== What is being asked ==
Reproduce the data starting with the line containing "Viewport: 1262px width, 952px" and going on through the line containing "coord(670,349)", renaming "Viewport" to "Canvas" and leaving everything else unchanged.

** START Materials provided **

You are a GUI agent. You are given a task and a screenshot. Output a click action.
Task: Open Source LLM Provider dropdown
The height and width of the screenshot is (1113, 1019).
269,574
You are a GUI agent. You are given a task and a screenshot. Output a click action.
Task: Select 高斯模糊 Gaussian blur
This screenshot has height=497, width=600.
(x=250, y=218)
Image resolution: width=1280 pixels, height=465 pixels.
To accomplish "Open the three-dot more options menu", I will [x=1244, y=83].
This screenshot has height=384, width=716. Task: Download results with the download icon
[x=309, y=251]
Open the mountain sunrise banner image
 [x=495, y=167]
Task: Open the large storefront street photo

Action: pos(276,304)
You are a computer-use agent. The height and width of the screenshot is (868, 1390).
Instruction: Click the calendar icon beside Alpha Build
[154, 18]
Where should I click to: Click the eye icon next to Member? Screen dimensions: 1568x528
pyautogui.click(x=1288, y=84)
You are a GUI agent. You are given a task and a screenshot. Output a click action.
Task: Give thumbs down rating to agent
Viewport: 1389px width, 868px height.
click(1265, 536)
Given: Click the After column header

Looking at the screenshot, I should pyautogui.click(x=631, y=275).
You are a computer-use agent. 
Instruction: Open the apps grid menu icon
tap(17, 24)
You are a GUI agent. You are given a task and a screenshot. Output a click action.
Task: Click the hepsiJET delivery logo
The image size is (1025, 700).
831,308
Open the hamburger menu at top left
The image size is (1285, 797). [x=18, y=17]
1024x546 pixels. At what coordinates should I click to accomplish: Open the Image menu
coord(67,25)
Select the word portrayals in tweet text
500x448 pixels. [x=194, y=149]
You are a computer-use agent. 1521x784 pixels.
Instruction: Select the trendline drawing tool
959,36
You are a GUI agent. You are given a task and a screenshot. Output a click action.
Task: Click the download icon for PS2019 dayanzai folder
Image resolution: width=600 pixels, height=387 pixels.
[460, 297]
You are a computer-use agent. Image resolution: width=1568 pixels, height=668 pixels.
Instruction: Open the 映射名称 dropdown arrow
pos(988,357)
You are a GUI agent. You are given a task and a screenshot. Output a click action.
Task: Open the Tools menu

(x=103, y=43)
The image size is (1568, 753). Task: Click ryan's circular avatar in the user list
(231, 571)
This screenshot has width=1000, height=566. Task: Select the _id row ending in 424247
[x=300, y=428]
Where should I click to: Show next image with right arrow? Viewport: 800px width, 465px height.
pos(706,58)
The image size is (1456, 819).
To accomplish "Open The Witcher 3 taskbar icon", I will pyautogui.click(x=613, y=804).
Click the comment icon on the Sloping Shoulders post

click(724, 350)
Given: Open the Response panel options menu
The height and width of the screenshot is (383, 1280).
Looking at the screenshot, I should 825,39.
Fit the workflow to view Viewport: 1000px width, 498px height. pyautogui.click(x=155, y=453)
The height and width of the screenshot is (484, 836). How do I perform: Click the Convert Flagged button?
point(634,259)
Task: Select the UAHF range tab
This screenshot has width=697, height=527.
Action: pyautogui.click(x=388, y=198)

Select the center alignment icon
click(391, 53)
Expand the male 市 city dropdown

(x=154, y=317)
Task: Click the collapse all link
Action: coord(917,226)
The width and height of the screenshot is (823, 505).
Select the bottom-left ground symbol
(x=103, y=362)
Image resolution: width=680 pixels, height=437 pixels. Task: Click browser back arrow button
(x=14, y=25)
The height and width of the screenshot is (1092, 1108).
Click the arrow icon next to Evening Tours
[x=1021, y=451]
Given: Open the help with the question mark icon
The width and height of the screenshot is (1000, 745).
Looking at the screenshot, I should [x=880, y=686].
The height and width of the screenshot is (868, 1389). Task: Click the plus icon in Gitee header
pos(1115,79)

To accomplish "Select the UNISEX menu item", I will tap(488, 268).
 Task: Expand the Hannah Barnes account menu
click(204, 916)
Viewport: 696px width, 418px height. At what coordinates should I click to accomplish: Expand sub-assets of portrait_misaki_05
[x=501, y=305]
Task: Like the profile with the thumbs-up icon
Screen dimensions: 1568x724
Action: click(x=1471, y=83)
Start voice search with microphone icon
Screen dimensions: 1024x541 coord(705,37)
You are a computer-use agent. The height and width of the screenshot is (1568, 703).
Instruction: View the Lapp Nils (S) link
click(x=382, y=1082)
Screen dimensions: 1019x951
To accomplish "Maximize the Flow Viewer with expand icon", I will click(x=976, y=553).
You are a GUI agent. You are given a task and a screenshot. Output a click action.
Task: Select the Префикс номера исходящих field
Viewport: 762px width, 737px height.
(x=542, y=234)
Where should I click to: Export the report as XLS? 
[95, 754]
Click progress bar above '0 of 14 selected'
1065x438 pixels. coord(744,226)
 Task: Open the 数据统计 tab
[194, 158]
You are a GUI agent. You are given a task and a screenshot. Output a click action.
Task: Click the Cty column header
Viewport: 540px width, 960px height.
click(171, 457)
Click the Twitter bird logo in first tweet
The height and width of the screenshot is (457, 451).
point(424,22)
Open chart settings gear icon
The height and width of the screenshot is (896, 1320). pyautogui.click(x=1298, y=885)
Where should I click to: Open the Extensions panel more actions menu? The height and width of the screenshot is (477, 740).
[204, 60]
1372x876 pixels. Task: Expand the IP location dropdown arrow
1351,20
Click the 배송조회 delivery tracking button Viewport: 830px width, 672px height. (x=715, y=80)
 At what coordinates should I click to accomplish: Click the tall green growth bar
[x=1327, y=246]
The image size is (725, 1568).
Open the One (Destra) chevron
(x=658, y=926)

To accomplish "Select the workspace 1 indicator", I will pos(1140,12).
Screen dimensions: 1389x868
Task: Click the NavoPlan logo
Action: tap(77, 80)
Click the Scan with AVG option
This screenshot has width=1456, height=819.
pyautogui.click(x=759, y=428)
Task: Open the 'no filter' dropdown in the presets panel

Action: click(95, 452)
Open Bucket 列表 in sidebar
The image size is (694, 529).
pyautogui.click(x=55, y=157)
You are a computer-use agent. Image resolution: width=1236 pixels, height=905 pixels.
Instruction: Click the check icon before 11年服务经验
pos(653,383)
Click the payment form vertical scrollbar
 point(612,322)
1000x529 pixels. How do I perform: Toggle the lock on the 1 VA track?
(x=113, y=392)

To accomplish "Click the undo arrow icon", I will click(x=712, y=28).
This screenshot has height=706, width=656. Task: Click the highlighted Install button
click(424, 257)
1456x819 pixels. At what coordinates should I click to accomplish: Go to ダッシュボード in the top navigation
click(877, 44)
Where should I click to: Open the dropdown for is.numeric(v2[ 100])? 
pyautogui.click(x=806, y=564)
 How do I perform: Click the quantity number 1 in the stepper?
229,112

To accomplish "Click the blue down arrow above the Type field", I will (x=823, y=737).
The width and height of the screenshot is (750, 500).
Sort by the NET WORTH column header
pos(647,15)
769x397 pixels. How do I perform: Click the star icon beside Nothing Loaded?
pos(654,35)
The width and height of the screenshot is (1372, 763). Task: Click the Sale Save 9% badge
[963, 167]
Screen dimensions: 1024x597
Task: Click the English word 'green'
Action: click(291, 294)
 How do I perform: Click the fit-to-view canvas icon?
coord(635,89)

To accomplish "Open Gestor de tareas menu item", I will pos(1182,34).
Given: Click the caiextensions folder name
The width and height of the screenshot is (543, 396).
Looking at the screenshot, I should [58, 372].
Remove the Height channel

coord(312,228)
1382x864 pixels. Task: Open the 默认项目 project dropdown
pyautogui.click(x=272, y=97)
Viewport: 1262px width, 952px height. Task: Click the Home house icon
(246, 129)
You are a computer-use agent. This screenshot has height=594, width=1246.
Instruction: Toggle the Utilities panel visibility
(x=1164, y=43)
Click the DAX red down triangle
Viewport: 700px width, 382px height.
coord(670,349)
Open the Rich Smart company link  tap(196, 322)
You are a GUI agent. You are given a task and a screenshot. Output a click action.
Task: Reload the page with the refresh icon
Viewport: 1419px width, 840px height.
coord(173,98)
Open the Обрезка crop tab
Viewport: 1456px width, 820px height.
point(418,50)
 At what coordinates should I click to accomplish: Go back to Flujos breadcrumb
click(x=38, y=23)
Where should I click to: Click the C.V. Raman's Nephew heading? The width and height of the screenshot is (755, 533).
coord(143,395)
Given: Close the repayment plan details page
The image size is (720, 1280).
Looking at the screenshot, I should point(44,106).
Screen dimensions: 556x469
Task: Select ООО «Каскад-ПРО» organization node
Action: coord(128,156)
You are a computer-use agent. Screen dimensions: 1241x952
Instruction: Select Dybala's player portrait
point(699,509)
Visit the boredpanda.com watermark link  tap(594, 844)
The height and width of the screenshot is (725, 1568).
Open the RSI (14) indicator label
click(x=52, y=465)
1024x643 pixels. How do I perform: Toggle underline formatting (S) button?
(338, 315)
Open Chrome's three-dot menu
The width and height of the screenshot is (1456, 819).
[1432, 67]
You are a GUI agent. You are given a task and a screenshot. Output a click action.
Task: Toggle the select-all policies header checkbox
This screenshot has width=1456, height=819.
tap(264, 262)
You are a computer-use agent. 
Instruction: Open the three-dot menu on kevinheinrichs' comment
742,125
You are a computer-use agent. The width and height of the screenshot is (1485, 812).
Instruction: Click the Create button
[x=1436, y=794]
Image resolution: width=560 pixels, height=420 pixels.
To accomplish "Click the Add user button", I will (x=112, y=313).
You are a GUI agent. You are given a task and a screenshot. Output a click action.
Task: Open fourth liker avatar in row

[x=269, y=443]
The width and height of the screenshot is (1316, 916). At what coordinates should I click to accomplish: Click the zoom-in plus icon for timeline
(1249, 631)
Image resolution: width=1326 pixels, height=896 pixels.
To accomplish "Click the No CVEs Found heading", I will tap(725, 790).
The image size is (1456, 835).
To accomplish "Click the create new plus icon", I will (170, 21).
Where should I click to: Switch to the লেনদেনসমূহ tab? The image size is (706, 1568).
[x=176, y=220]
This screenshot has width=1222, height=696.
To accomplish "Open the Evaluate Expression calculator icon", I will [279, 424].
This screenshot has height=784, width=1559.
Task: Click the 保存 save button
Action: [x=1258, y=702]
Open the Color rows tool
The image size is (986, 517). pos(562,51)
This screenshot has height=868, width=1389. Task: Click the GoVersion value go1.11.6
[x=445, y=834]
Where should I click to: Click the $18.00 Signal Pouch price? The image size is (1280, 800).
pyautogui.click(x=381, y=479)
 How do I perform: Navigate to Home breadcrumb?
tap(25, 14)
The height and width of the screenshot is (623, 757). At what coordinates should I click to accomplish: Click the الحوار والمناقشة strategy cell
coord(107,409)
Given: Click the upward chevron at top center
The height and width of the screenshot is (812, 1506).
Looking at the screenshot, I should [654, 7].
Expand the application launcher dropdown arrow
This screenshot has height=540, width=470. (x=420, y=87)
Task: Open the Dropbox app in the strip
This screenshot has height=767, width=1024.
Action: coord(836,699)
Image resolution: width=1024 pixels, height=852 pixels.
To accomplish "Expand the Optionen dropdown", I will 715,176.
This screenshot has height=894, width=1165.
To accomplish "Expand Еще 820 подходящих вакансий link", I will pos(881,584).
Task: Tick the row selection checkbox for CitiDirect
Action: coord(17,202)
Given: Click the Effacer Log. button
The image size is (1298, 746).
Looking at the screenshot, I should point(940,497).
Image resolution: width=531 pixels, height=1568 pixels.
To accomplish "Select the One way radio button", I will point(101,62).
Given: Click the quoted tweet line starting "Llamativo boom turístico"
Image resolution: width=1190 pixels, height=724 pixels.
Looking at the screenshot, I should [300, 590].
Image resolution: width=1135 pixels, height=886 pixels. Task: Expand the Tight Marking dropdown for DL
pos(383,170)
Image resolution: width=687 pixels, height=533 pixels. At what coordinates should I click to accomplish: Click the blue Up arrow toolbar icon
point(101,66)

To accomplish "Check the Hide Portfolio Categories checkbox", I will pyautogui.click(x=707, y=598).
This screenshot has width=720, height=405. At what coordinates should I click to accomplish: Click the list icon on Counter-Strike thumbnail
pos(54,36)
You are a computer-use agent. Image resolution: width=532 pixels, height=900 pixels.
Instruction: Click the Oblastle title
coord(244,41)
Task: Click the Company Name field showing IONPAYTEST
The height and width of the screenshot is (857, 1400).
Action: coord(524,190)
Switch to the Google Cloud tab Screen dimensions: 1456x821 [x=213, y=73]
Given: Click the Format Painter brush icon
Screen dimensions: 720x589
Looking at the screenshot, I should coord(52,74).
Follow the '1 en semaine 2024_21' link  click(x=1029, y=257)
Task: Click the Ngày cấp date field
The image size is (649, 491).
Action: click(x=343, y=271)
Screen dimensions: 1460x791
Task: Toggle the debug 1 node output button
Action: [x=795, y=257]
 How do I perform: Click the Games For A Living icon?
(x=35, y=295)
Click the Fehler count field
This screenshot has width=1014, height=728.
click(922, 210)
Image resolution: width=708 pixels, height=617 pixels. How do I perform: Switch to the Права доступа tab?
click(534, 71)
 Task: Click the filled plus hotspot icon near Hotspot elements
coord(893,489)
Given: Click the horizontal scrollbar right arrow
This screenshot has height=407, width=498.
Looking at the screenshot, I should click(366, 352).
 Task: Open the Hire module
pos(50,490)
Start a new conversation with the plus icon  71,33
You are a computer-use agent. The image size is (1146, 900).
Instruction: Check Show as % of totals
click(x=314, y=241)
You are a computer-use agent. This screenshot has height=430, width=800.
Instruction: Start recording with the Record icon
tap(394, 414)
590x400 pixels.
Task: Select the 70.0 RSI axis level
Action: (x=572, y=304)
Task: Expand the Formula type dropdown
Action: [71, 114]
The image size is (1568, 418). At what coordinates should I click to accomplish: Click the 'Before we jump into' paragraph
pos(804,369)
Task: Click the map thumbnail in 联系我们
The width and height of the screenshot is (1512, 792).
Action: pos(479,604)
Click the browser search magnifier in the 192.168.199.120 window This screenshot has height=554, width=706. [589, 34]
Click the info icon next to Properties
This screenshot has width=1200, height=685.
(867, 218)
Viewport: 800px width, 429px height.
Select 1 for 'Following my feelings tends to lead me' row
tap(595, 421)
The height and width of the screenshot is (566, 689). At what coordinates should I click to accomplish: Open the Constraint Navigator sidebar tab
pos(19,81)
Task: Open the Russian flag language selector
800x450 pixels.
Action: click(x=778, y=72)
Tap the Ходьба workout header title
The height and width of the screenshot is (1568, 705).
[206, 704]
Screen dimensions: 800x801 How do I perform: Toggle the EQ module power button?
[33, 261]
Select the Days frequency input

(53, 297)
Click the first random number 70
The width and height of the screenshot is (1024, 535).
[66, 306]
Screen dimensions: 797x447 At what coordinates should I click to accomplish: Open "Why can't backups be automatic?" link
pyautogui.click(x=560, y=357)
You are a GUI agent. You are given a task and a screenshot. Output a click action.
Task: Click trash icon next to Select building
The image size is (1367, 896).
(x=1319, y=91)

** END Materials provided **

== Reply ==
Canvas: 1262px width, 952px height. Task: Click the Home house icon
(246, 129)
You are a computer-use agent. This screenshot has height=594, width=1246.
Instruction: Toggle the Utilities panel visibility
(x=1164, y=43)
Click the DAX red down triangle
Canvas: 700px width, 382px height.
coord(670,349)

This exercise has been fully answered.